You're seeing ringing, which is the result of passing a high-frequency change, ie a step-function, through a low-pass filter, ie the GAM.

When you apply the log transformation, you change the gradient of the near-vertical section of the graph, on the left hand side, so that it is slightly less steep, with fewer implicit high frequencies, and the ringing effect goes away.

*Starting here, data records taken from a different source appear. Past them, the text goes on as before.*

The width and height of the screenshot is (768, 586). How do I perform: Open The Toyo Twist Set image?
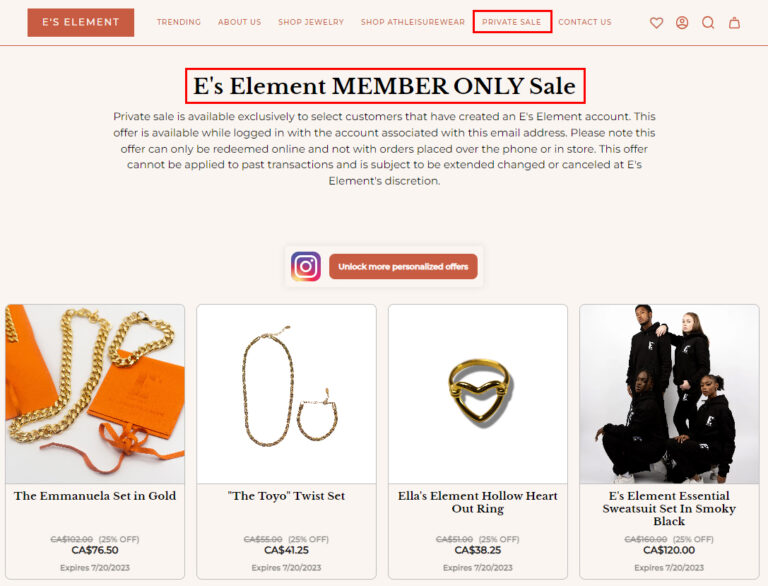click(x=287, y=394)
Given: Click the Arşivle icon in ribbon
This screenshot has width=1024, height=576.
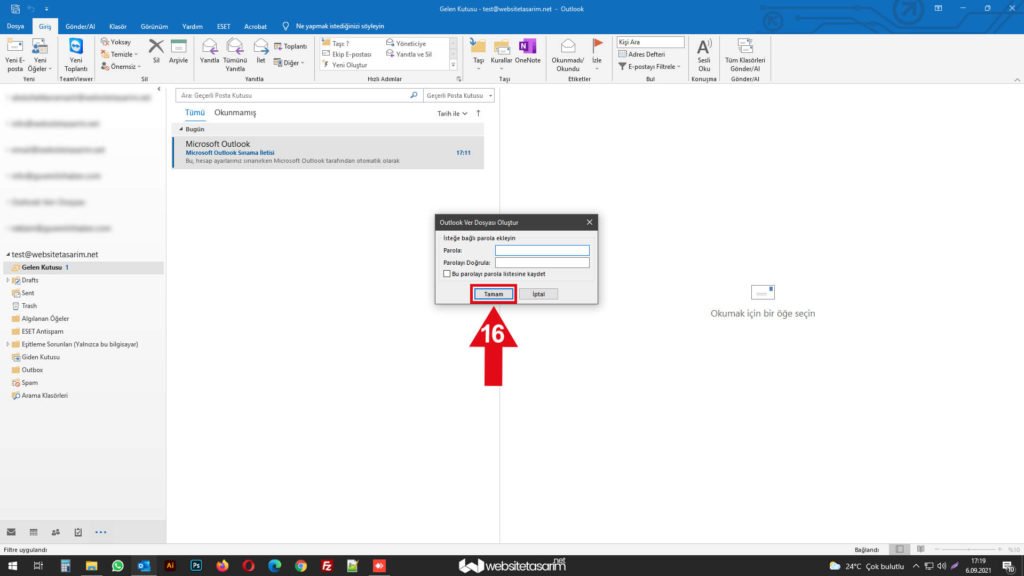Looking at the screenshot, I should [x=178, y=47].
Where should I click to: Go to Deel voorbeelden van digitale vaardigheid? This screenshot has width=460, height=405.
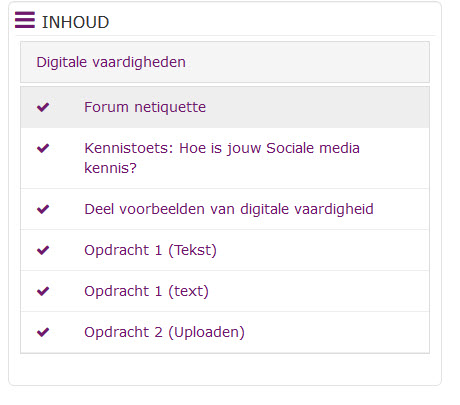[229, 209]
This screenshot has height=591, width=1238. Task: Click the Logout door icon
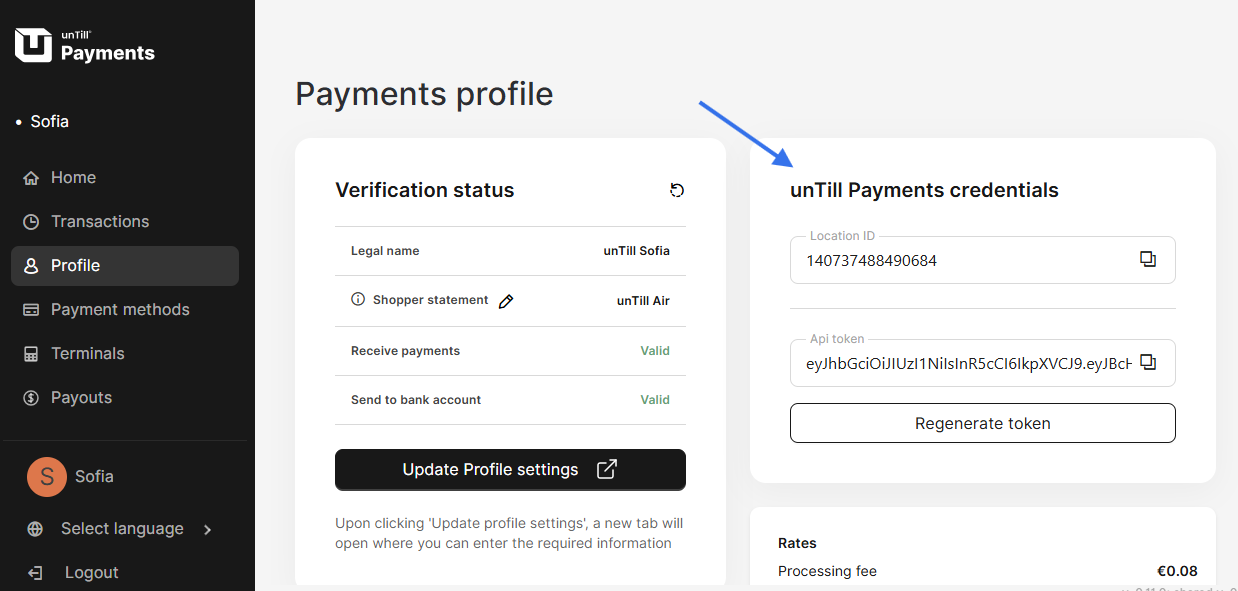pyautogui.click(x=35, y=573)
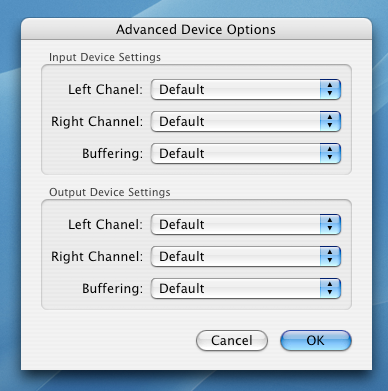Click the Output Device Settings group heading
The width and height of the screenshot is (388, 391).
click(110, 192)
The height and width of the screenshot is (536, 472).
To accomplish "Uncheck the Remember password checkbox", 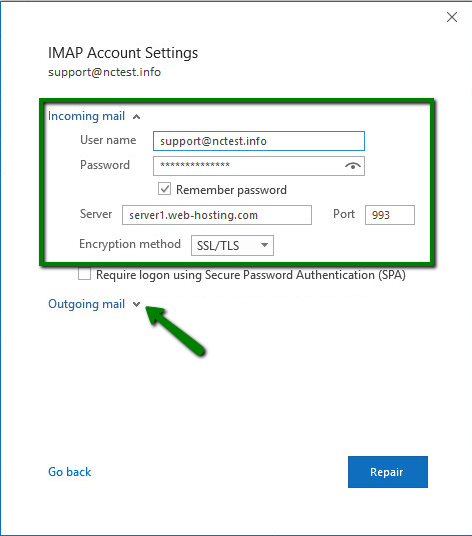I will click(164, 189).
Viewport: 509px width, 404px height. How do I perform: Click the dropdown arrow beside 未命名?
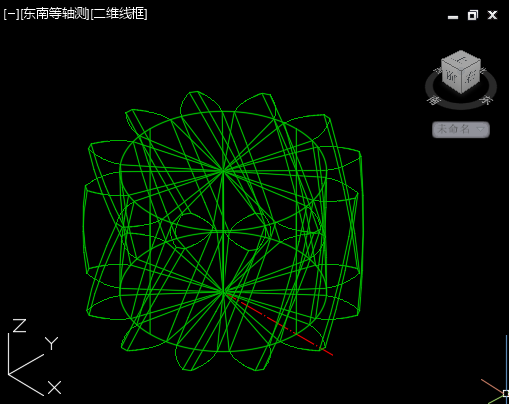point(481,129)
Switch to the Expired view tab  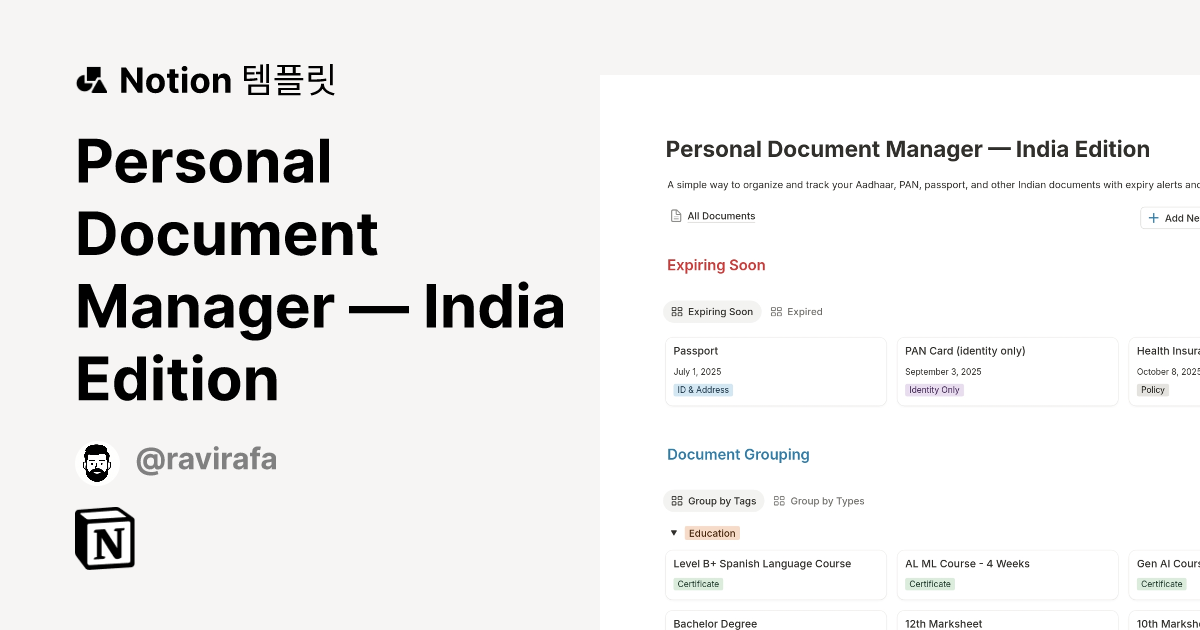click(804, 311)
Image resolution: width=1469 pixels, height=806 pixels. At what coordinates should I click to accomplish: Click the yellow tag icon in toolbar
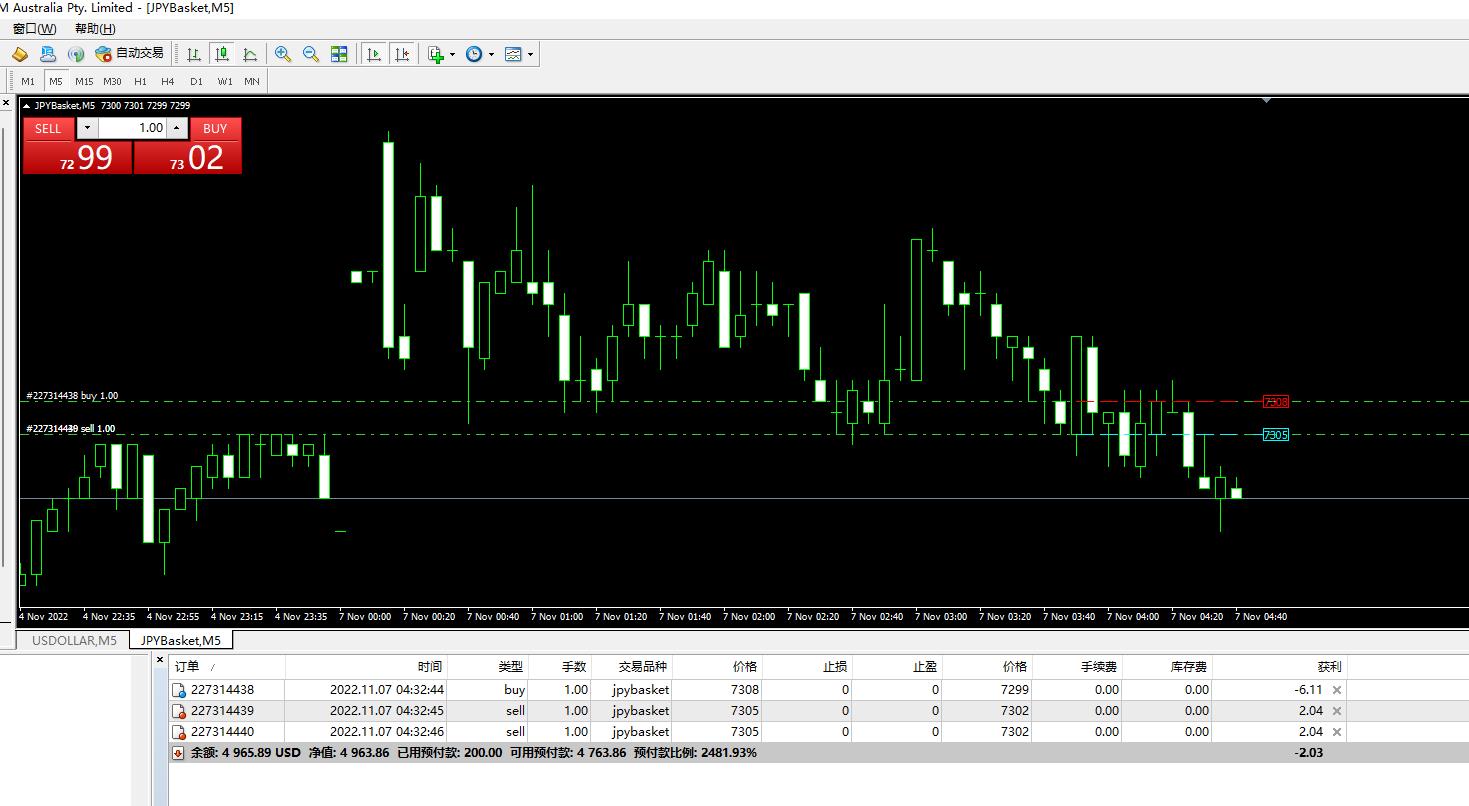click(x=19, y=54)
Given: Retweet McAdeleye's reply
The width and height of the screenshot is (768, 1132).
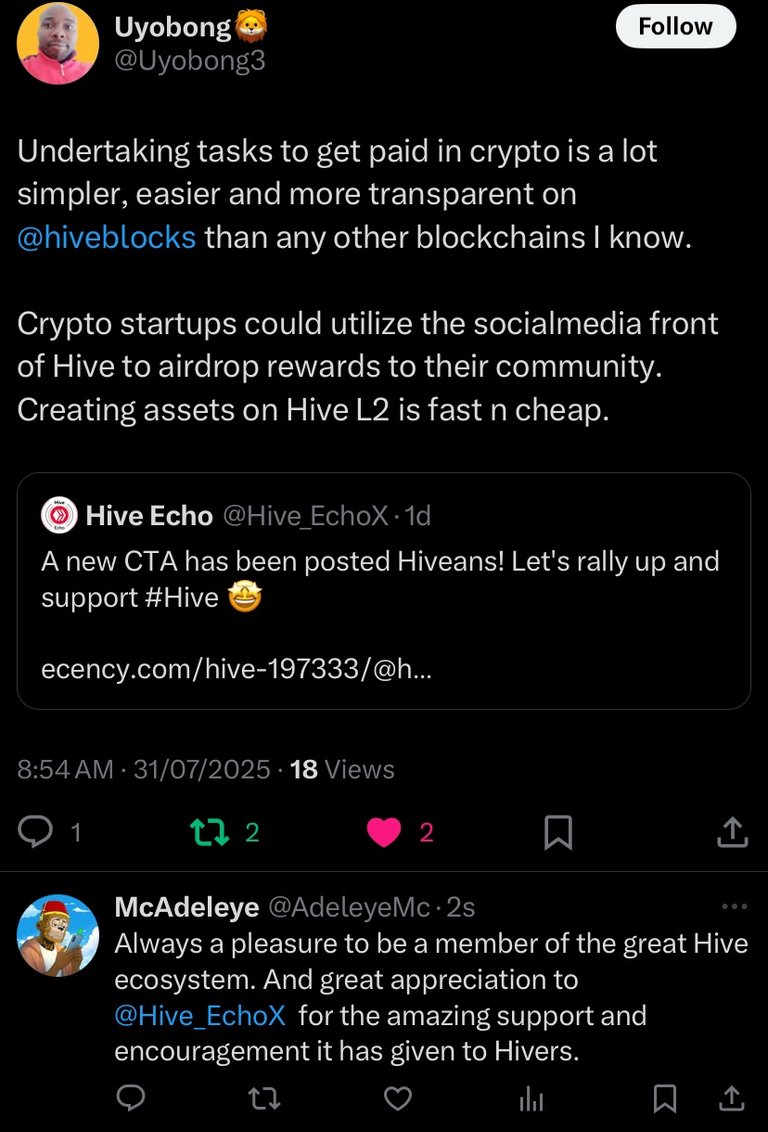Looking at the screenshot, I should [265, 1099].
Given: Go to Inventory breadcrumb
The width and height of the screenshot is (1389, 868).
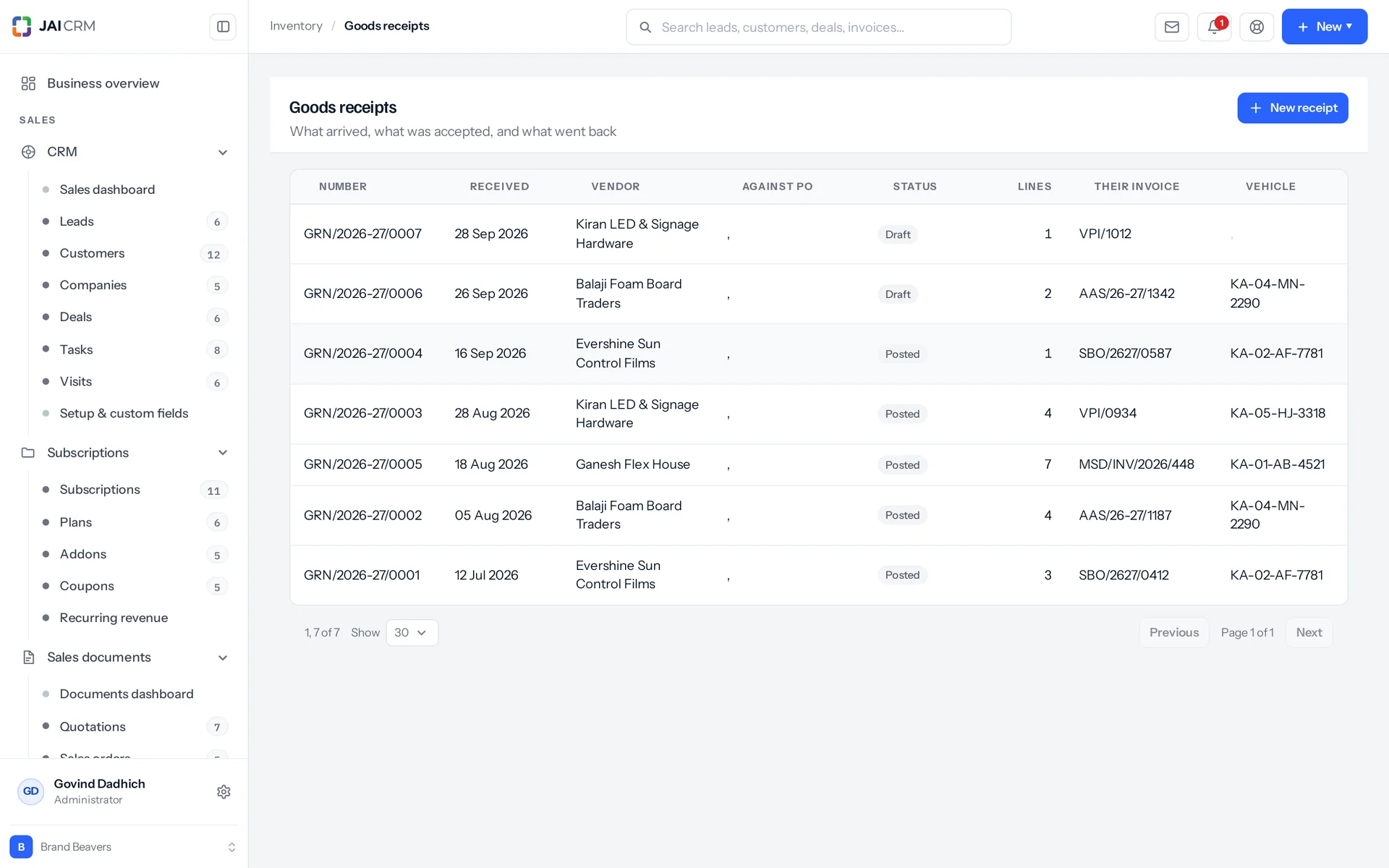Looking at the screenshot, I should (296, 26).
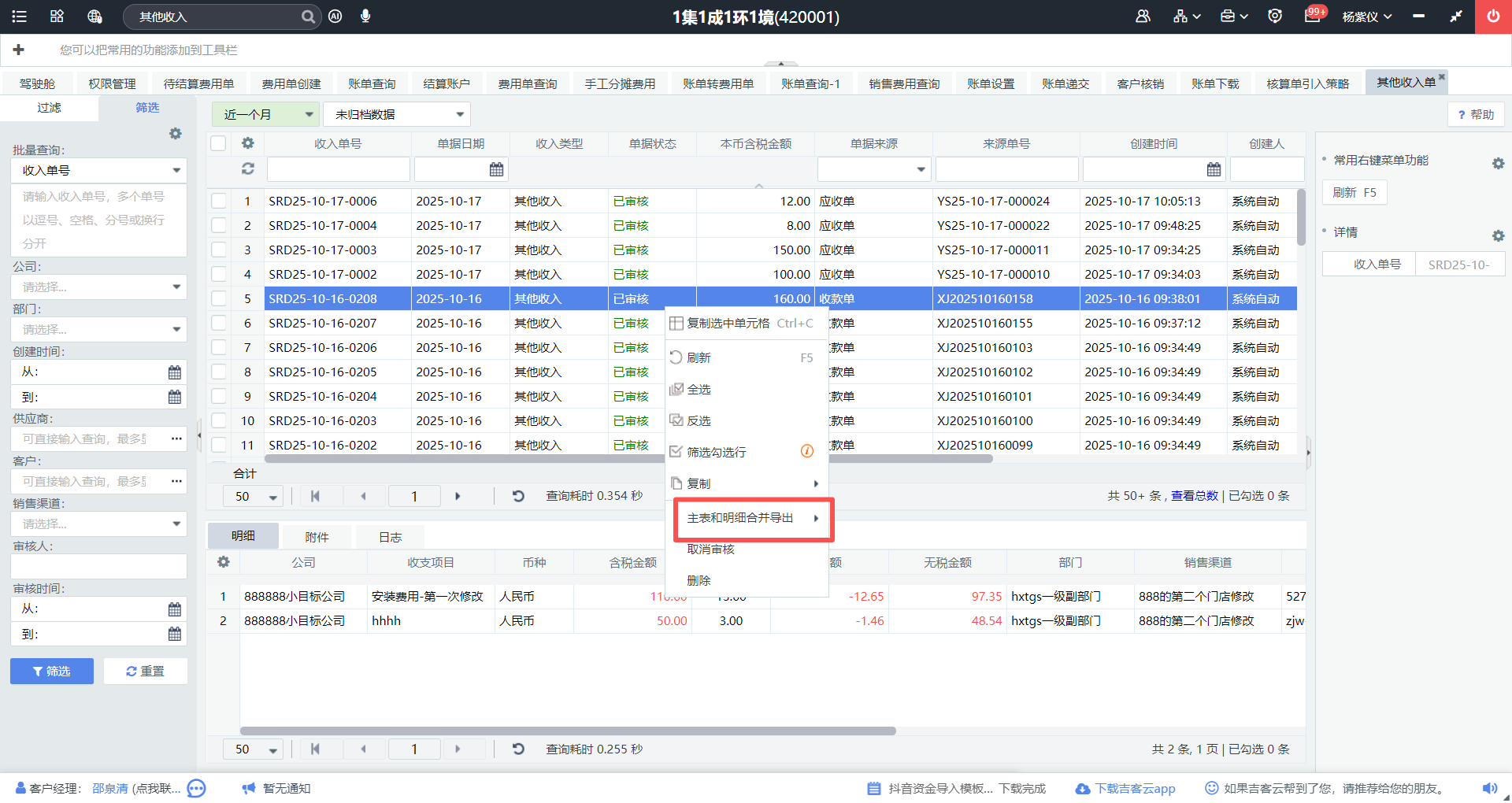Viewport: 1512px width, 803px height.
Task: Open column settings gear in main table header
Action: pos(248,143)
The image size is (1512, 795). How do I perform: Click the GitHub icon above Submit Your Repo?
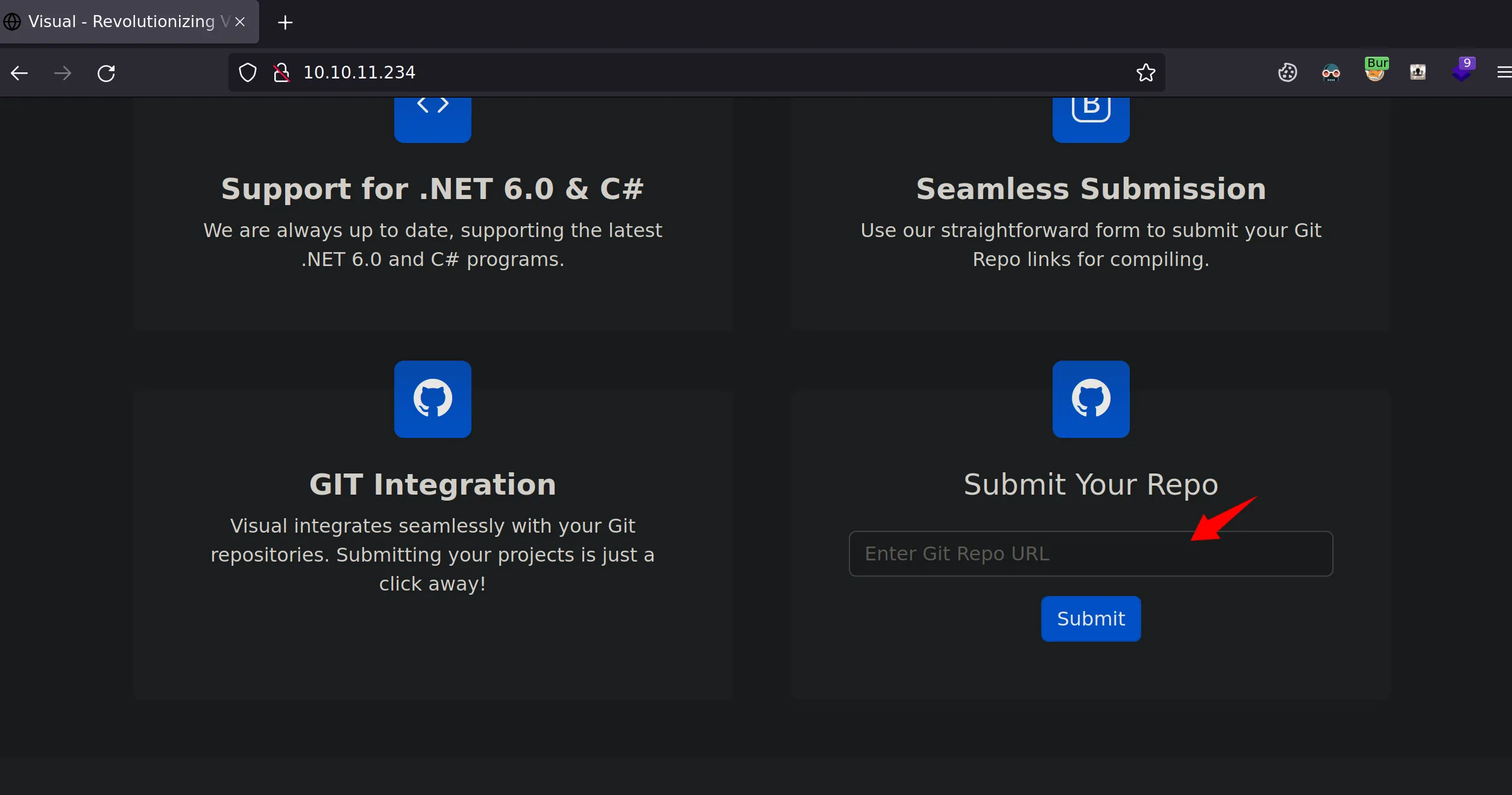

Edit: some pictures of ringing here: https://electronics.stackexchange.com/questions/79717/what-can-reduce-overshoot-and-ringing-on-a-simple-square-wave-pulse-generator

Edit2: note that increasing smoothing would increase ringing, since the smoothing is essentially the low-pass filter that is causing the ringing. What would reduce ringing would be for example 1. remove the points in the rising cliff-edge on the left, and refit, or 2. reduce the smoothing, or 3. reduce the frequency/increase wavelength/increase the cutoff frequency of the smoothing.

You can see that if you remove the cliff-edge bit, the rest of the graph is more or less a straight-line, so why is the GAM fitting a sinusoidal wave through those points? Its entirely because the cliff-edge part is forcing a very high gradient, which then causes subsequent overshoot.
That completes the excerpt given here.